I watch my mother through the sliding glass door.

            She’s standing at the chipped kitchen counter

            in her flour-speckled red checkered apron,

            with wiry hands on the edge of the sink

and gazing out the window at something,

            the stars or the treetops blowing briskly

            or maybe the neighbors making love on

            their dingy beige sofa because they forgot

            to pull the curtains again, those savages.

 

And I’m sitting outside on the dark and mossy deck

            under a flickering yellow light mounted

            against the peeling white sides of the house,

            reading Of Mice and Men and liking it,

            running my toes along the warped wood and

            dreaming of fireworks in two months time.

 

There’s a promise of Socratic circles in English tomorrow,

            and I’m not sure exactly who Socrates is

            (I think he was friends with Aristotle maybe)

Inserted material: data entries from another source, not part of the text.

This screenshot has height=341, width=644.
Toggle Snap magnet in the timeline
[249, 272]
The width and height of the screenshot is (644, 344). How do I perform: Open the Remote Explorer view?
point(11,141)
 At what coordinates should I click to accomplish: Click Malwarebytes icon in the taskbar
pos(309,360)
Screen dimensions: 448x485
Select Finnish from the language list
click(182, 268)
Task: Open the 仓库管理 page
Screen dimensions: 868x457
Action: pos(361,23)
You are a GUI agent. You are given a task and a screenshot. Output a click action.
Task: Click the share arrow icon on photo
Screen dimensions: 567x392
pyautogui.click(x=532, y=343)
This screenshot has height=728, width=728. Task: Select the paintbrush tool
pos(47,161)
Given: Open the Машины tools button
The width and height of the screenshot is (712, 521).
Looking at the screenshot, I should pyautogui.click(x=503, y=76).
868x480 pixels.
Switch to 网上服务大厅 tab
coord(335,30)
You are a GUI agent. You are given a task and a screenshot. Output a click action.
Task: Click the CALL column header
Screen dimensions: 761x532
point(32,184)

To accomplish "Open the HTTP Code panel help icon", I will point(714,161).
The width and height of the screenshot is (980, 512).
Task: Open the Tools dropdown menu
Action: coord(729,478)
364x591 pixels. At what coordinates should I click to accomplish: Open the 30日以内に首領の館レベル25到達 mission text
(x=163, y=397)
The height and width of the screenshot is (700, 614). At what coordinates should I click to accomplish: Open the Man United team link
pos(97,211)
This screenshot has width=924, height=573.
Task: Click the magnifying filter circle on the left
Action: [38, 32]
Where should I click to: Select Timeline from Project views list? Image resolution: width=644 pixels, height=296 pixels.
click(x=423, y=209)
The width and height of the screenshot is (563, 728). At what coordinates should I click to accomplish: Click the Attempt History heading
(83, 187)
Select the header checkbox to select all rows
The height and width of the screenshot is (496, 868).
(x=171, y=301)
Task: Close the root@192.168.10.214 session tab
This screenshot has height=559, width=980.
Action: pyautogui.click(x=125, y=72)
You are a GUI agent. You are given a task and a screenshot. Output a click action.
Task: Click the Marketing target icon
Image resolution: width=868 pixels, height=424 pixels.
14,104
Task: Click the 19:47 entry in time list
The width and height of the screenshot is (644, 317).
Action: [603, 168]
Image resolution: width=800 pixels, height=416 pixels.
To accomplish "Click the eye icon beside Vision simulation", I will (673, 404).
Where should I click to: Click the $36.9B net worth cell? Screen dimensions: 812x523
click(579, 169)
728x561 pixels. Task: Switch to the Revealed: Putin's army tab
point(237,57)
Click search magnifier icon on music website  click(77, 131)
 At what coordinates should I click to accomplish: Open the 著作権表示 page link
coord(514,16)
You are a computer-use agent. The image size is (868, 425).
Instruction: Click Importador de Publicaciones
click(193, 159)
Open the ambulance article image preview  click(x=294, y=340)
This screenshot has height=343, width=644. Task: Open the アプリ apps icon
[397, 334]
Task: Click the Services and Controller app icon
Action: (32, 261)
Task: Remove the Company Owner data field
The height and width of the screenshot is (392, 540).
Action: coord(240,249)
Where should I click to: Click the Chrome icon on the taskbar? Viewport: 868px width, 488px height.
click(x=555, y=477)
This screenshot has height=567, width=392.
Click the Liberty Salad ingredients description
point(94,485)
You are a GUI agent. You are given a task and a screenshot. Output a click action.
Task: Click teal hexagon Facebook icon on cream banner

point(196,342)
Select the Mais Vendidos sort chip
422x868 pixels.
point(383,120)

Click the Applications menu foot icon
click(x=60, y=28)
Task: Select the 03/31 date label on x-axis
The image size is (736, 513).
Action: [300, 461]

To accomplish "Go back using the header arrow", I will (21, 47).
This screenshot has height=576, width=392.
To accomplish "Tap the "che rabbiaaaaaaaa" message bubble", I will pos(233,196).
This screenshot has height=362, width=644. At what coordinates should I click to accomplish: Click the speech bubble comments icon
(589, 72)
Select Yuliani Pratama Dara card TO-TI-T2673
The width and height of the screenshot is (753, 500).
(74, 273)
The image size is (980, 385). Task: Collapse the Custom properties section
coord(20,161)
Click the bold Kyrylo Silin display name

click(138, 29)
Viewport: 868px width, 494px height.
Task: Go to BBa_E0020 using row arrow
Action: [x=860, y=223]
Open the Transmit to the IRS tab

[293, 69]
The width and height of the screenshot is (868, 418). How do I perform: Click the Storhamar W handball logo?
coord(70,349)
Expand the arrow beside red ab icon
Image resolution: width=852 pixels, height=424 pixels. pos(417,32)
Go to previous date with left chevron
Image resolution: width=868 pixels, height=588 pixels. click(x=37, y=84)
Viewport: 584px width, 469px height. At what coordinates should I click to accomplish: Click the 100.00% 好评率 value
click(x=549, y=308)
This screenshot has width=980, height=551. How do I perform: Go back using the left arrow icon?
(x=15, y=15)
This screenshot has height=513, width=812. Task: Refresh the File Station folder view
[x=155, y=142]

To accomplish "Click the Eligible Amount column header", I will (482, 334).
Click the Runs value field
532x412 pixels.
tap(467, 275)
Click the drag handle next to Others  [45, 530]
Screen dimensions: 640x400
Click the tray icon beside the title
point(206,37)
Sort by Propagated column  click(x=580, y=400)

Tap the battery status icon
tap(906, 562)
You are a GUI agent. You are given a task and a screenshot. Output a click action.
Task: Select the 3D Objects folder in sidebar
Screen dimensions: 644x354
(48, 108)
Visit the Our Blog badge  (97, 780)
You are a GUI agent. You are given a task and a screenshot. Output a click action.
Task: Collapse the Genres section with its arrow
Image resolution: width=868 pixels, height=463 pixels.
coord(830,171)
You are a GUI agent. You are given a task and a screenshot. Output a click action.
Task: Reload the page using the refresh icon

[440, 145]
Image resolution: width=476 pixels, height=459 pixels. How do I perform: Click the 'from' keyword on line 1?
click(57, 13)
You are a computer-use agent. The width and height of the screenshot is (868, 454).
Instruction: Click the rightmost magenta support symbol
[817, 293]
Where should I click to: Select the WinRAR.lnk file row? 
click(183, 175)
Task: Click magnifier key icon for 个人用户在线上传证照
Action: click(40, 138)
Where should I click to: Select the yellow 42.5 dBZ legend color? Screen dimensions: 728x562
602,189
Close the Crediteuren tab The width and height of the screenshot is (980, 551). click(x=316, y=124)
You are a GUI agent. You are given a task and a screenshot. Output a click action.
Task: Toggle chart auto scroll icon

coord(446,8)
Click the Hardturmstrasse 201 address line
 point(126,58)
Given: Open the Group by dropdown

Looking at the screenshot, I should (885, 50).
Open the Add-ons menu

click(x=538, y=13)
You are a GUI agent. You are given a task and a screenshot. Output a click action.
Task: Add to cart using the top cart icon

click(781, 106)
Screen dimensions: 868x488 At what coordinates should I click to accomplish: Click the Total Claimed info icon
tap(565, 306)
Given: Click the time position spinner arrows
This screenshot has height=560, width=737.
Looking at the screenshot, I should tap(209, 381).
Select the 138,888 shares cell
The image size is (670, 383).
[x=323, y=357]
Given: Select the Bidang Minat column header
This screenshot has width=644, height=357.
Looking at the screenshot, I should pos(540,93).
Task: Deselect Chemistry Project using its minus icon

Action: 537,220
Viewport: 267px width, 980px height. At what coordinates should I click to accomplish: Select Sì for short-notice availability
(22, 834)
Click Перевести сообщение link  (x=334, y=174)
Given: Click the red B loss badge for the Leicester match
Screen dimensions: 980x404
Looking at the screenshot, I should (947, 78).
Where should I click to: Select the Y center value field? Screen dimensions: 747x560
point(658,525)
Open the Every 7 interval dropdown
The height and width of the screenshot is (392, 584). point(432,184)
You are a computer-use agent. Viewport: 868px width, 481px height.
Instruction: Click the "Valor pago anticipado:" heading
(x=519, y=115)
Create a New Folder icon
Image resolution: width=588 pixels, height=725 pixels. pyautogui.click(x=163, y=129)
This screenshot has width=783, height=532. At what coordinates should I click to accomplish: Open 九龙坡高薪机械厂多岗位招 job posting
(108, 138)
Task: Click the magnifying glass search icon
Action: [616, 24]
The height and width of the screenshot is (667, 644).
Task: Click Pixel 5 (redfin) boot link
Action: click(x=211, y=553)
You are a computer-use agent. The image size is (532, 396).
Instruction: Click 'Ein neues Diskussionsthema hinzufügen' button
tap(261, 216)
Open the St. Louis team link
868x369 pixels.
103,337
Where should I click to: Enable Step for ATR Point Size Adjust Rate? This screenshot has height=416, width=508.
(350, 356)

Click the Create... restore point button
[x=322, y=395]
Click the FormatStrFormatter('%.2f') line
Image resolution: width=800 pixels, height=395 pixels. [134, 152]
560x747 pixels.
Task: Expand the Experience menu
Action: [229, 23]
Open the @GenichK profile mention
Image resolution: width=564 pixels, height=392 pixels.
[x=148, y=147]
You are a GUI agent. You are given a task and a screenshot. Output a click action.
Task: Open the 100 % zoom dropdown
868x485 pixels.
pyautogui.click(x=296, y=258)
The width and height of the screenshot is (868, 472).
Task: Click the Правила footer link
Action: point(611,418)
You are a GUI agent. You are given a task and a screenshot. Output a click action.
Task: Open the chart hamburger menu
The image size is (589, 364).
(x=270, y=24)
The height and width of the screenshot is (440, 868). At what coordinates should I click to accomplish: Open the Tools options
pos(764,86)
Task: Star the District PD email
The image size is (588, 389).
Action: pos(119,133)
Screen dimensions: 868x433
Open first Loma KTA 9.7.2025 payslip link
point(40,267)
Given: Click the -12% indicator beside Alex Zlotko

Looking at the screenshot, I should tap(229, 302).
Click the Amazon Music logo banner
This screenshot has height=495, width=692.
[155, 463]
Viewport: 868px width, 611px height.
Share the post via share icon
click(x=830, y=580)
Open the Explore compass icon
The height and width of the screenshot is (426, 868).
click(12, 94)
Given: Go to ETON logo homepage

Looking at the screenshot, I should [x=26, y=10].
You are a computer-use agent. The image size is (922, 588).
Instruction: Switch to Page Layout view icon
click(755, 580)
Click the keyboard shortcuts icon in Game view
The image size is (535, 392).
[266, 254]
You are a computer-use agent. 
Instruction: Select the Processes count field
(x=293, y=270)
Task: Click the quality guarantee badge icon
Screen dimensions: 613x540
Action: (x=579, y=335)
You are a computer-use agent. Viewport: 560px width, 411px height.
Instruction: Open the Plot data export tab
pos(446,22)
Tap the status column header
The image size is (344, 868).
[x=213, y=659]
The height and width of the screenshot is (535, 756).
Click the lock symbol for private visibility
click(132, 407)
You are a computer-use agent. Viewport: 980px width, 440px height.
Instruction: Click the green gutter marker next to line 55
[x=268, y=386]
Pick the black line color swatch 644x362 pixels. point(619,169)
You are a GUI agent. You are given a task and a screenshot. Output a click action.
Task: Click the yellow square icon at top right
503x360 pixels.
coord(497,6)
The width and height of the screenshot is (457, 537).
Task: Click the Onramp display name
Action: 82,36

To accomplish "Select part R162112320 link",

            but I imagine he much preferred the square,

            rugged in all its systematic glory, free from

            the entrapment of unknowable constants.

 

We are Americans, my mom and Steinbeck and I.

            I can finger Lennie in as many ways as I like,

            feeling his inky skin against my oily fingertips,

            but I can’t know him they way I want to,

            not as a middle class conservative white male

            with a house falling apart but a house nonetheless

            and a mother to bake me apple pies when I’m hungry,

            and not when I’m reading his story as an assignment

            because all I want is to finish it and get an A in discussion.

 

My mom’s a watcher, taking notes on everything in

            silent observation, wiser than most but neglected by all.

            Steinbeck’s a genius, taking notes on everything in

            enlightened observation, absorbed by the masses but never tasted.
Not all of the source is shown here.